BILL BLANTON, FACULTY adviser to the Marquette Tribune at Marquette University in Milwaukee, watched the pressure build on his student journalists for two and a half years, then resigned.

"I just didn't want to be a faculty adviser any more," said Blanton, 51. "It was not a good atmosphere to teach or practice journalism."

Blanton, whose work as a faculty member was praised in the Journalism Department's most recent annual report, spoke softly about the heavy-handed pressure imposed on student journalists at the Jesuit university.
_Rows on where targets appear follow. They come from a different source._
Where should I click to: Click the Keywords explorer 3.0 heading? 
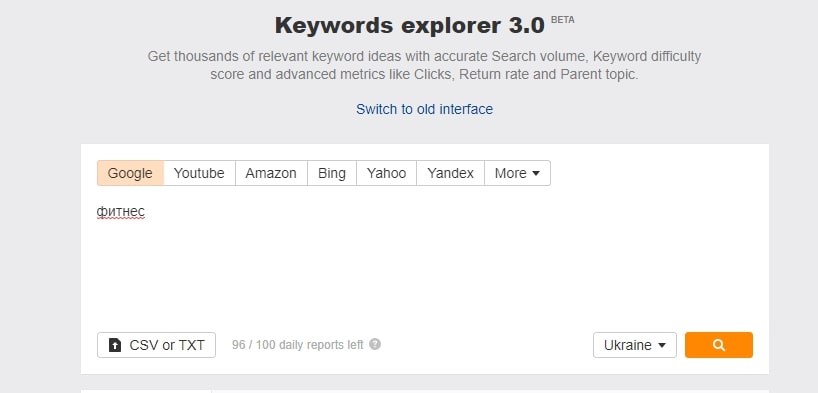(x=410, y=26)
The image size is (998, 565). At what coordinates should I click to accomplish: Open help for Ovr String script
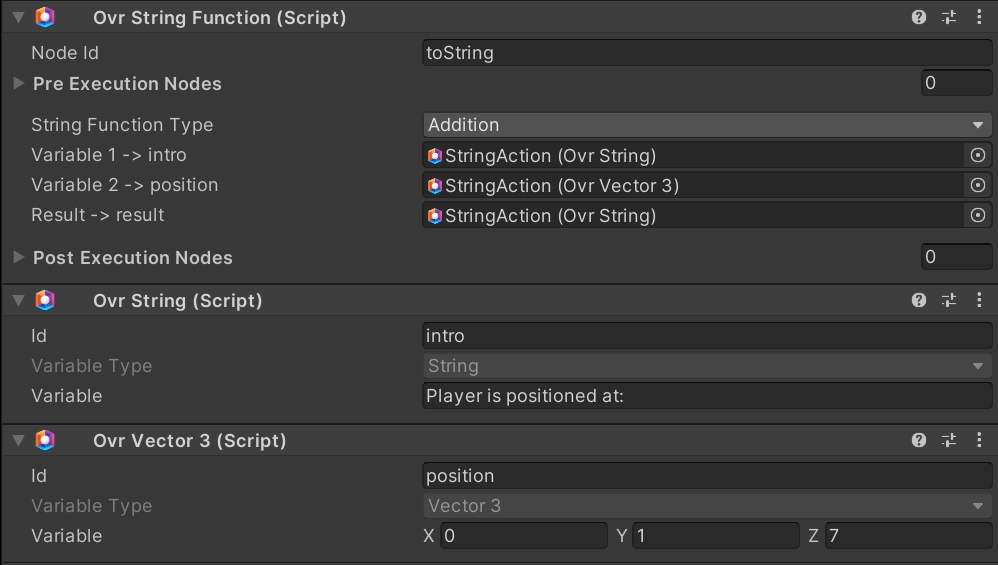point(919,300)
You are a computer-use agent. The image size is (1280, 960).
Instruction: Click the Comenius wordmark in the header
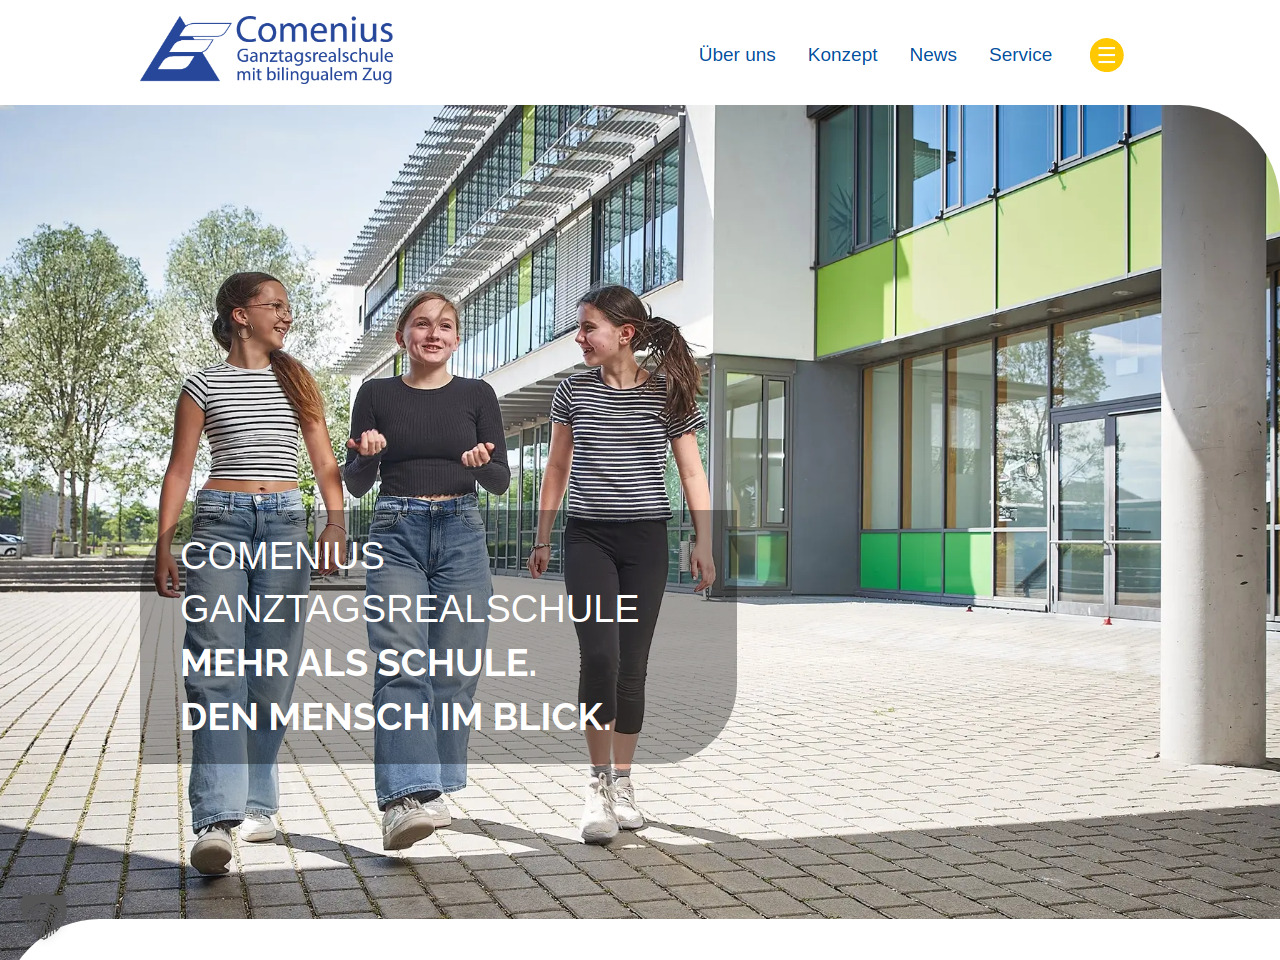(314, 30)
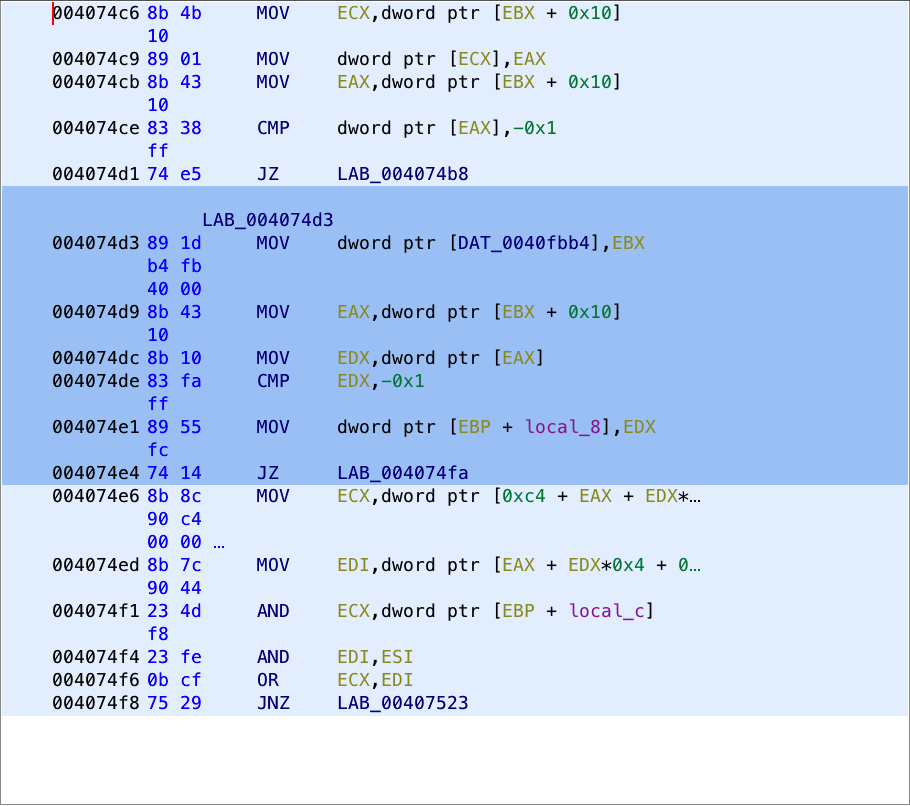Image resolution: width=910 pixels, height=806 pixels.
Task: Click the bytes 75 29 at 004074f8
Action: tap(174, 703)
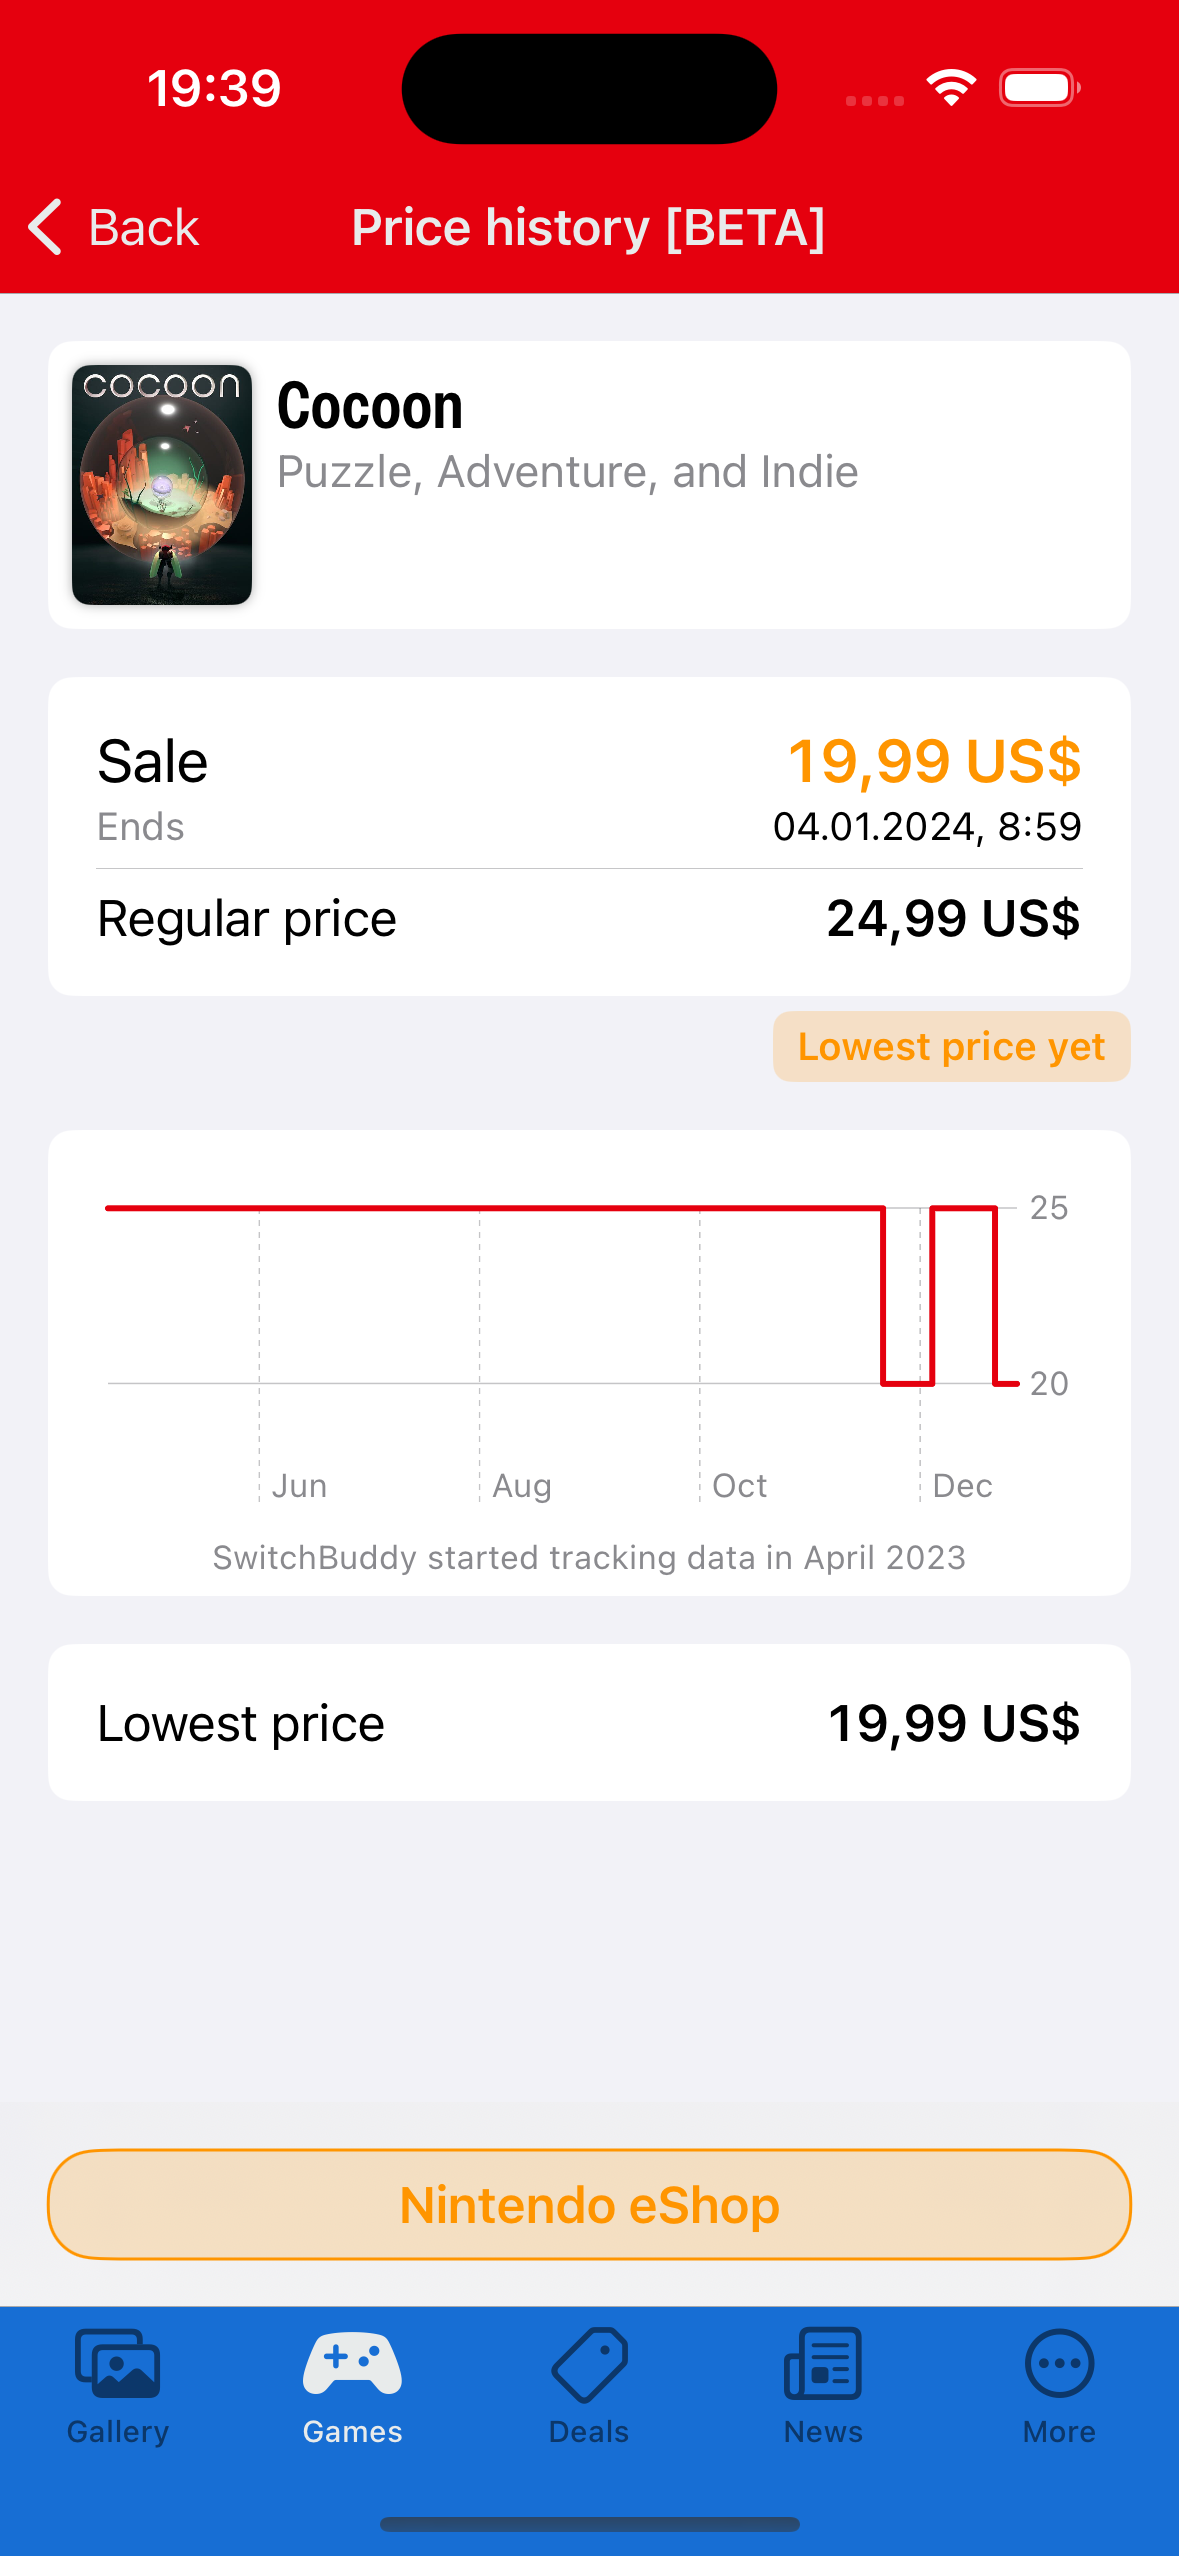Screen dimensions: 1179x2556
Task: Tap the back chevron arrow
Action: click(46, 227)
"We would teach journalism in the classroom, but we couldn't put it into effect in the campus newsroom," said Blanton, now a graphics editor at the Virginian-Pilot in Norfolk. "At one point, they said we couldn't go against any kind of church doctrine.

"We used to joke that we were going to have to get a canon lawyer to tell us what we could and couldn't say in our editorials. I think the journalism school is naive to think that they can separate journalism and the church."

Blanton said the past year was a nightmare.

He related how students published a series that angered the administration and then were attacked in private meetings by its members.

University officials called the paper a rag, accused it of having a tabloid mentality and said it was not sensitive to church doctrine on abortion and homosexuality.

In March, the student editorial board resigned in a dispute about an editorial on the abortion pill.

That spring confrontation was a reprise of a confrontation nearly four years ago about publication of an ad promoting an abortion rally. The university forced the Tribune's business manager to resign and suspended its editors in the 1989 dispute.

James Scotton, chairman of the Journalism Department, said Blanton had told him about his frustrations before he left Marquette.

"Bill did a good job for us," Scotton said. "I'm sorry he left."

When this fall semester started, the Journalism Department was waiting for Marquette officials to approve the appointment of Blanton's replacement.

Caught in between

Marquette journalism professors -- who teach in the College of Communication, Journalism and Performing Arts -- are caught in an intellectual vice between the students they teach and the administrators for whom they work.

They also are involved in an intramural battle of First Amendment rights -- free press versus freedom of religion.

Scotton referred to that conflict in the Journalism Department's 1992-93 annual Report.

"The journalism faculty believes its role is to assist in developing professionally excellent publications," Scotton said in the report. "Signals from the university suggest that its interest is in developing publications 'appropriate' to a Catholic Jesuit university."

Scotton said Marquette has placed him in a conflict-of-values situation.

"The university was increasingly asking me to interpret the content of the student newspaper in relation to the Catholic Jesuit nature of Marquette University," he said in an interview.

Rather than do that, Scotton resigned as director of the Board of Student Publications, which oversees editorial and business operations of the campus newspaper, yearbook and radio station.

"I am the chair of a professional journalism department that has to uphold professional standards," he said. "I didn't think I was the best person to interpret the Catholic Jesuit philosophy to the student newspaper."

Mark Goodman, executive director of the Student Press Law Center, said the turmoil is hurting Marquette's reputation.

"The credibility of the journalism program has suffered," he said. "It is an unfortunate situation."

Goodman said he particularly was disturbed because Sharon Murphy, dean of the Marquette School of Communication, Journalism and Performing Arts, has a national reputation for supporting student press rights.